PhysioNetics, LLC, Littleton, CO

Paper No. DETC2009-87538, pp. 649-656; 8 pages
doi:10.1115/DETC2009-87538
From:
  • ASME 2009 International Design Engineering Technical Conferences and Computers and Information in Engineering Conference
  • Volume 8: 14th Design for Manufacturing and the Life Cycle Conference; 6th Symposium on International Design and Design Education; 21st International Conference on Design Theory and Methodology, Parts A and B
  • San Diego, California, USA, August 30–September 2, 2009
  • Conference Sponsors: Design Engineering Division and Computers in Engineering Division
  • ISBN: 978-0-7918-4905-7 | eISBN: 978-0-7918-3856-3
  • Copyright © 2009 by ASME

abstract

Upper-extremity (UE) prostheses are increasingly more functional and proportionately more costly, rendering them largely unattainable for impoverished amputees in the United States (US) and abroad.

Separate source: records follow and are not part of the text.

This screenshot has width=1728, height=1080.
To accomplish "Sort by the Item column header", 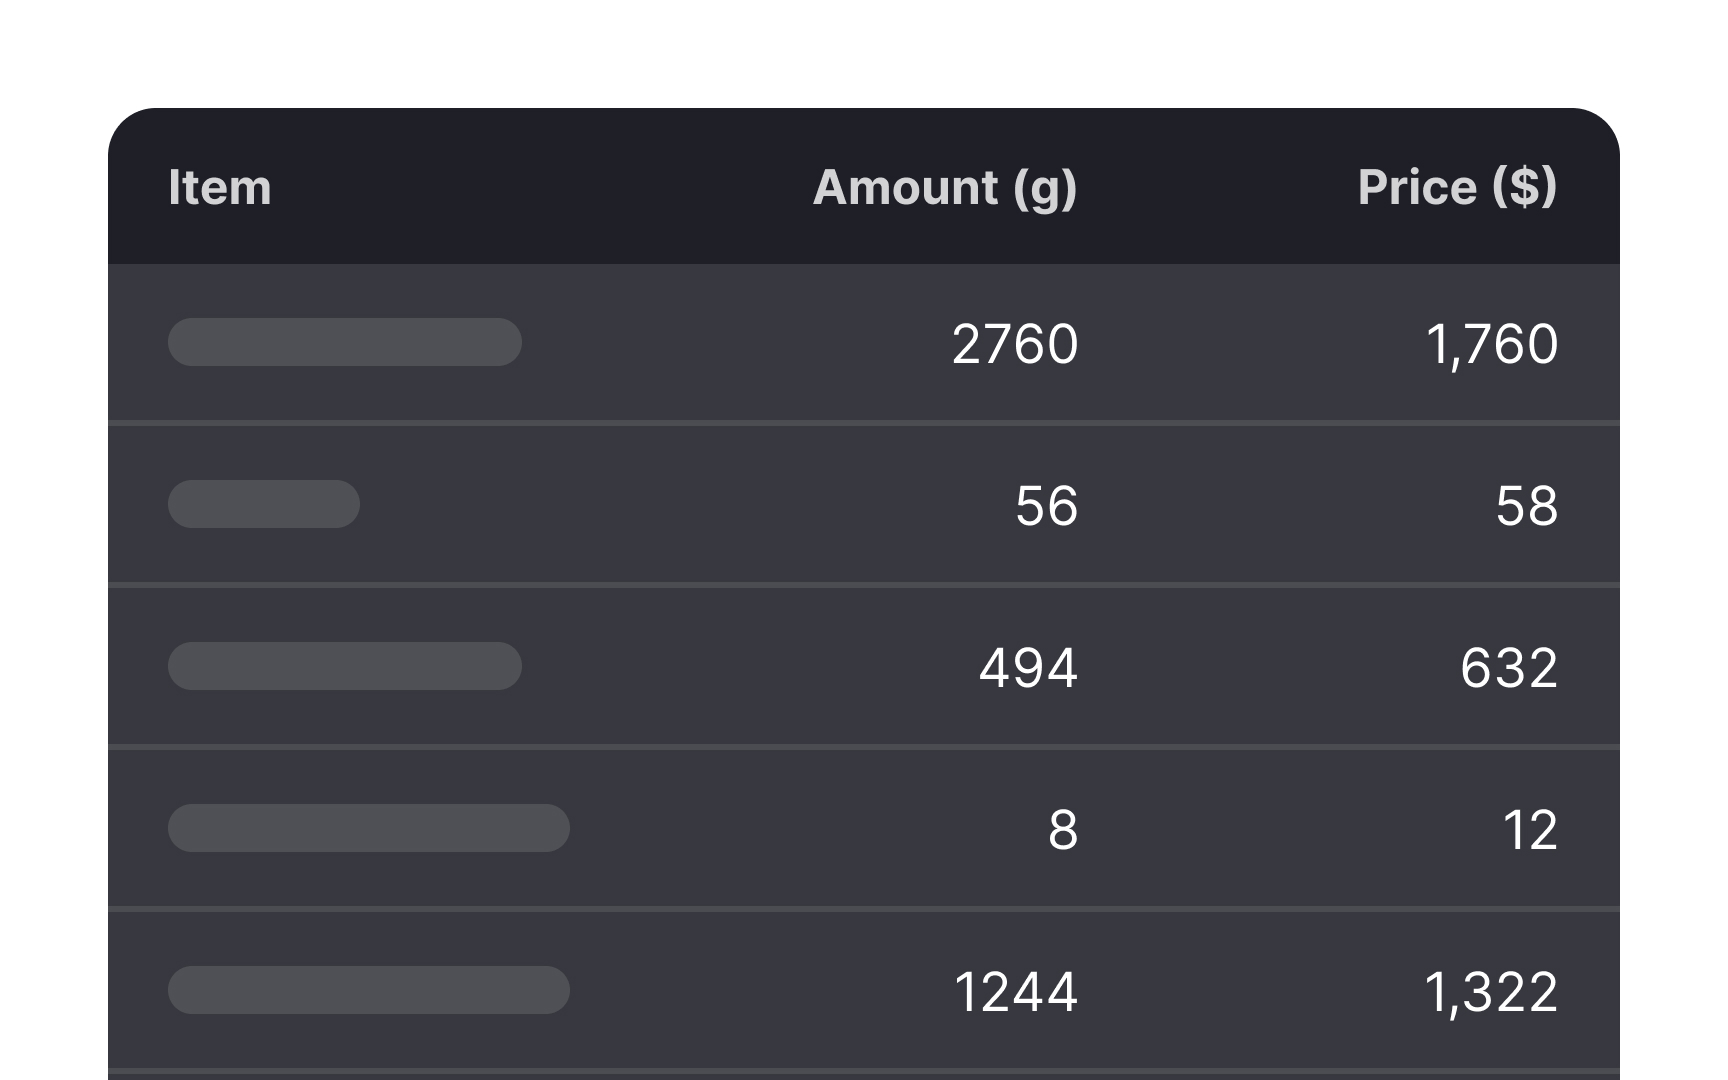I will pyautogui.click(x=220, y=188).
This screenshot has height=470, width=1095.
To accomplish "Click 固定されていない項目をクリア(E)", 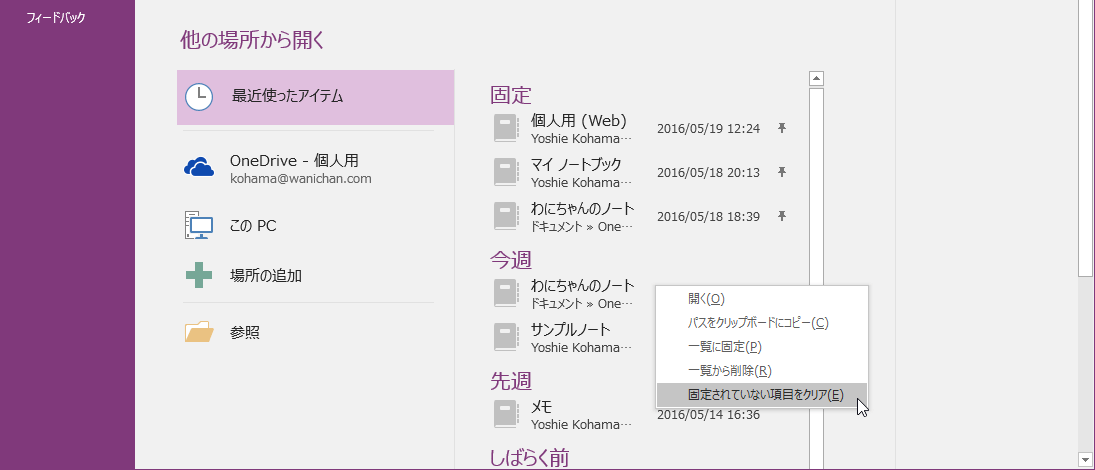I will 765,395.
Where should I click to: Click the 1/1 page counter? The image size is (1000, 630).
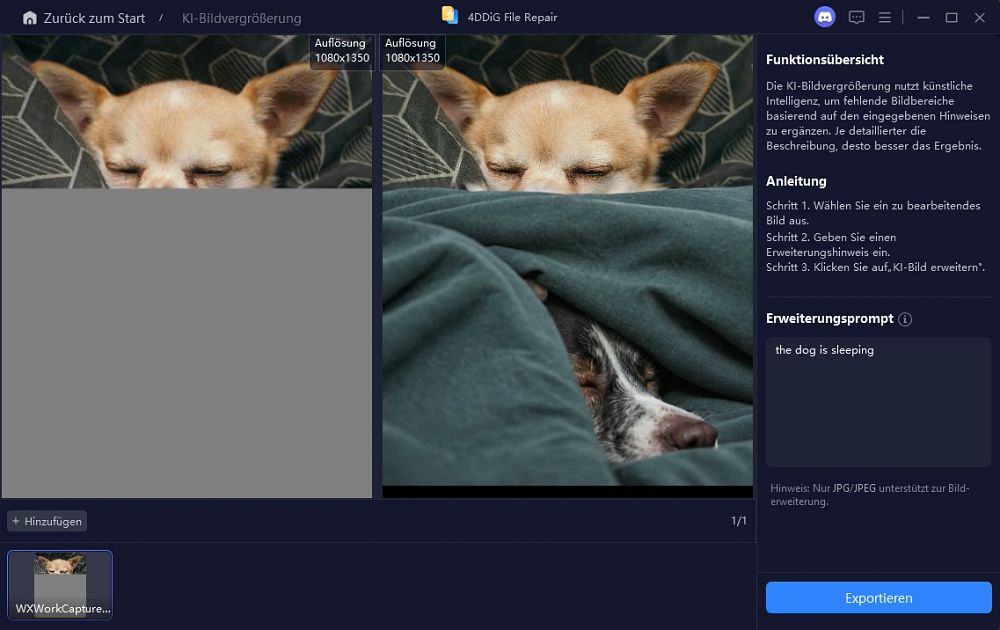pyautogui.click(x=739, y=521)
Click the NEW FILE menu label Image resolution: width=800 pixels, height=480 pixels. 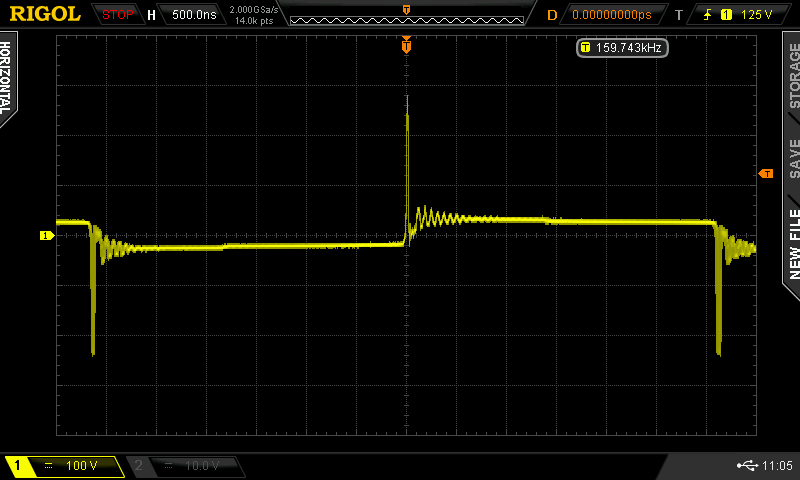click(793, 243)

Recognizing the increasing need for appropriate devices, PhysioNetics, LLC is developing a heavy-duty, transradial body-powered (BP) UE prosthesis which can be prescribed with minimal instruction. The design of the key components, the split-hook terminal device [TD] and universal adjustable interface is presented in this paper. The TD is primarily fabricated from plastics to eliminate galvanic corrosion in saltwater environments, weighs 5.4 oz (153 g) and uses inexpensive rubber bands to generate pinch force. Unique gripping contours provide versatile grasp and replicate five (5) prehension patterns while six (6) discrete force settings provide 2 – 17 lbf (8.9 – 76 N) of pinch. Three (3) universal interface sizes (small, medium, and large) accommodate most amputees and comfortably support axial loads up to 40 lbf (178 N). Estimated manufacturing cost for a complete unit is less than US$250. Field testers report lower but comparable comfort to their individually custom-fabricated interfaces, and are highly satisfied with fit and function of the prosthesis overall. Ongoing development includes reduction of manufacturing costs, increasing interface comfort and implementing task-specific variant designs.